**What needs to be done:**
Go to the line holding "Given: Expand the 2 variants link under Resso" in the entries below and write out exactly every line down to and including the line holding "Click the blue W benefit icon".

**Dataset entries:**
==================================================

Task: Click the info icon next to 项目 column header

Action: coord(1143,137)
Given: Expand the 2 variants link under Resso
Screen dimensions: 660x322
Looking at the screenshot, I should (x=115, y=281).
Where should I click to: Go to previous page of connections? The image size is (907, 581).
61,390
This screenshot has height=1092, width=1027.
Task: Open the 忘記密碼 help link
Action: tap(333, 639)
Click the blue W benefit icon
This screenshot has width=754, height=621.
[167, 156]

==================================================

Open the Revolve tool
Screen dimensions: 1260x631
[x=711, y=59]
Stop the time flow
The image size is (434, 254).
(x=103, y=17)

==================================================

**Task result:**
Given: Expand the 2 variants link under Resso
Screen dimensions: 660x322
Looking at the screenshot, I should (x=115, y=281).
Where should I click to: Go to previous page of connections? The image size is (907, 581).
61,390
This screenshot has height=1092, width=1027.
Task: Open the 忘記密碼 help link
Action: tap(333, 639)
Click the blue W benefit icon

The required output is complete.